#### DOCUMENT SEGMENT:
%%
6.    EXERCISE OF OPTIONS

6.1
Subject to the provisions of the Plan, an Option may be exercised from time to time by delivery to the Corporation at its registered office of a written notice of exercise addressed to the Secretary of the Corporation specifying the number of Shares with respect to which the Option is being exercised and accompanied by payment in full of the Option Price of the Shares to be purchased. Certificates for such Shares shall be issued and delivered to the Optionee within a reasonable period of time following the receipt of such notice and payment.





6.2
Notwithstanding any of the provisions contained in the Plan or in any Option, the Corporation's obligation to issue Shares to an Optionee pursuant to the exercise of an Option shall be subject to:

(a)
completion of such registration or other qualification of such Shares or obtaining approval of such governmental or regulatory authority as counsel to the Corporation shall reasonably determine to be necessary or advisable in connection with the authorization, issuance or sale thereof;

(b)    the listing of such Shares on the Exchange; and

(c)
the receipt from the Optionee of such representations, agreements and undertakings, including as to future dealings in such Shares, as the Corporation or its counsel reasonably determines to be necessary or advisable in order to safeguard against the violation of the securities laws of any jurisdiction.

In this connection the Corporation shall, to the extent necessary, take all reasonable steps to obtain such approvals, registrations and qualifications as may be necessary for the issuance of such Shares in compliance with applicable securities laws and for the listing of such Shares on the Exchange.
%%
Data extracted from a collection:
%%
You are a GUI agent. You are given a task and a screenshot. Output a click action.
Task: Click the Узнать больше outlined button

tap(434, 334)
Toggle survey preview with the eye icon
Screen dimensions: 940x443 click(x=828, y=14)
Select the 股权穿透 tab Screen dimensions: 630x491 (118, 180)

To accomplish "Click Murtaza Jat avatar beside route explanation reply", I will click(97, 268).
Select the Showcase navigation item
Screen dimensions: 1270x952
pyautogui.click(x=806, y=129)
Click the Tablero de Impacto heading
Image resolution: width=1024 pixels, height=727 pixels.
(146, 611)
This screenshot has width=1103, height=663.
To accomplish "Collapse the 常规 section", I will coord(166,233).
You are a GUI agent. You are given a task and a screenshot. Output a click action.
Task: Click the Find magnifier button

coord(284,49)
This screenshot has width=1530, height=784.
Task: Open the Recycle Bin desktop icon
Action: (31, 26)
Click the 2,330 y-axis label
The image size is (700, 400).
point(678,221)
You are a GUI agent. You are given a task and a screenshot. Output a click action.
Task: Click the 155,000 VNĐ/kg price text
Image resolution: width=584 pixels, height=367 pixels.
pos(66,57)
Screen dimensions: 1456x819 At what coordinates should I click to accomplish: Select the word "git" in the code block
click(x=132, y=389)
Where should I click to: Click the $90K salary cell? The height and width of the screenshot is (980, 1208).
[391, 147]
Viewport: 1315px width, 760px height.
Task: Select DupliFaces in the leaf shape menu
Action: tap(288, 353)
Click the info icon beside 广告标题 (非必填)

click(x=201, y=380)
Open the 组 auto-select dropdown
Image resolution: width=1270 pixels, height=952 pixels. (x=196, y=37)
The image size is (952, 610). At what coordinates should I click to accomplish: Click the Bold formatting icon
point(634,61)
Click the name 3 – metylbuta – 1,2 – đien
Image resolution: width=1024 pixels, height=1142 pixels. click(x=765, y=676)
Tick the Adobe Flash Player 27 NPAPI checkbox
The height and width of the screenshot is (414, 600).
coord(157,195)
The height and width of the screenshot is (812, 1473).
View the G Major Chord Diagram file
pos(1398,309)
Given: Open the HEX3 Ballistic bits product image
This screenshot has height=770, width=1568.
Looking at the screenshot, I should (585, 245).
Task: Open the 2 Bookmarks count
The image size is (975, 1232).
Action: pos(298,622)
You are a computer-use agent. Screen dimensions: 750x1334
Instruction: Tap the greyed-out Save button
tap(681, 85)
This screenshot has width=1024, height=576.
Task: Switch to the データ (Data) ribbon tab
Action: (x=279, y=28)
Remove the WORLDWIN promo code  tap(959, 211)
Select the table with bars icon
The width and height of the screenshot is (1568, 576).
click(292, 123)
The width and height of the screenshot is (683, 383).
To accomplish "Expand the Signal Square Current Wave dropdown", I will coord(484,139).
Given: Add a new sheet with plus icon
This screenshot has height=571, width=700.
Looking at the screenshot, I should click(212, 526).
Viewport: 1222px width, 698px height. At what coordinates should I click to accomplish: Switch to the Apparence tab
%%
#### REQUIREMENT 1:
List the conditions that the option-exercise excerpt says the Corporation's obligation to issue Shares to an Optionee is subject to.
#### REQUIREMENT 2:
Write the next part of the option-exercise excerpt, picking up after its final sentence.

#### ANSWER 1:
1. Completion of any registration or other qualification of the Shares, or approval from any governmental or regulatory authority, that counsel to the Corporation reasonably determines to be necessary or advisable in connection with their authorization, issuance or sale.
2. The listing of the Shares on the Exchange.
3. Receipt from the Optionee of any representations, agreements and undertakings, including as to future dealings in the Shares, that the Corporation or its counsel reasonably determines to be necessary or advisable to safeguard against violation of the securities laws of any jurisdiction.

#### ANSWER 2:
7.    TERMINATION OF EMPLOYMENT: DEATH, RESIGNATION, LONG-TERM DISABILITY, TERMINATION

7.1
The entitlement of a Consultant to Options including the termination thereof shall be in accordance with the terms of the consulting agreement entered into between the Corporation or the Subsidiary and the Consultant.

7.2
In the event of the death, retirement at age 65 or older or Long-Term Disability of an Optionee while in the employment of the Corporation or a Subsidiary prior to 5:00 p.m. (Toronto time) on the expiration date of an Option, all the Shares subject to the Option shall immediately vest on the date of such death, retirement or Long-Term Disability and may be exercised by the Optionee or by the legal representatives of such Optionee, as the case may be, at any time up to and including, but not after, 5:00 p.m. (Toronto time) on the date which is the third anniversary of the date of death, retirement or Long-Term Disability of such Optionee or the expiration date of the Option, whichever is the earlier, after which the Option shall in all respects cease and terminate and be of no further force or effect whatsoever as to such of the Shares in respect of which such Option had not been previously exercised.

7.3
In the event of the Termination For Cause of an Optionee prior to 5:00 p.m. (Toronto time) on the expiration date of an Option, all Options granted to such Optionee under the Plan shall in all respects forthwith cease and terminate and be of no further force or effect whatsoever as to such of the Shares in respect of which such Option had not previously been exercised.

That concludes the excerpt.